Begin your copy at the line that contains "The image size" and carry it on, exactly, to the last line of the material below.

**Raw data**
—————
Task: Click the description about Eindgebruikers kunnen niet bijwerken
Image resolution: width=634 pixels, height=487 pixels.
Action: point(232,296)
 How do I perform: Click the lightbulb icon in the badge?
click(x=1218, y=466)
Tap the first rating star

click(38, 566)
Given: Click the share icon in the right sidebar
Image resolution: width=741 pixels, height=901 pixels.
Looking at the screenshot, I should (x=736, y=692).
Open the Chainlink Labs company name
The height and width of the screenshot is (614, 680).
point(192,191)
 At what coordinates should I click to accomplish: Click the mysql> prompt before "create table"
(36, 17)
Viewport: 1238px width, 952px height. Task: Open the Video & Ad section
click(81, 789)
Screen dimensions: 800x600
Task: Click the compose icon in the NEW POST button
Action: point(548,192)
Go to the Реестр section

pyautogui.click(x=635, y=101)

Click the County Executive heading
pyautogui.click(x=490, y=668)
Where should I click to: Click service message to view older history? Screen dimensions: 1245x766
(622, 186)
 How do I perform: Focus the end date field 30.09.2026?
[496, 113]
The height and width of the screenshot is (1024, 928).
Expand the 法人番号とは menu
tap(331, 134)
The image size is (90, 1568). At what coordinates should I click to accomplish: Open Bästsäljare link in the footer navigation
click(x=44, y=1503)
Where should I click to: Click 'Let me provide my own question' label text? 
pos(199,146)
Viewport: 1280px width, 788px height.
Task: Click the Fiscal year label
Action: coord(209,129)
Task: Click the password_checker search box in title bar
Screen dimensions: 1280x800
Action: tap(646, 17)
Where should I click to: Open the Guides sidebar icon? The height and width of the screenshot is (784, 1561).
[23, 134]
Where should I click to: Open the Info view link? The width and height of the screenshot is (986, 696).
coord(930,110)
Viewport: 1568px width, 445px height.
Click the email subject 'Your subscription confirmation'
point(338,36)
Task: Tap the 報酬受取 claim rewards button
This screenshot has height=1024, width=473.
—————
**Exercise response**
The image size is (90, 1568). At what coordinates should I click to accomplish: Open Bästsäljare link in the footer navigation
click(x=44, y=1503)
Where should I click to: Click 'Let me provide my own question' label text? 
pos(199,146)
Viewport: 1280px width, 788px height.
Task: Click the Fiscal year label
Action: coord(209,129)
Task: Click the password_checker search box in title bar
Screen dimensions: 1280x800
Action: tap(646, 17)
Where should I click to: Open the Guides sidebar icon? The height and width of the screenshot is (784, 1561).
[23, 134]
Where should I click to: Open the Info view link? The width and height of the screenshot is (986, 696).
coord(930,110)
Viewport: 1568px width, 445px height.
Click the email subject 'Your subscription confirmation'
point(338,36)
Task: Tap the 報酬受取 claim rewards button
This screenshot has height=1024, width=473.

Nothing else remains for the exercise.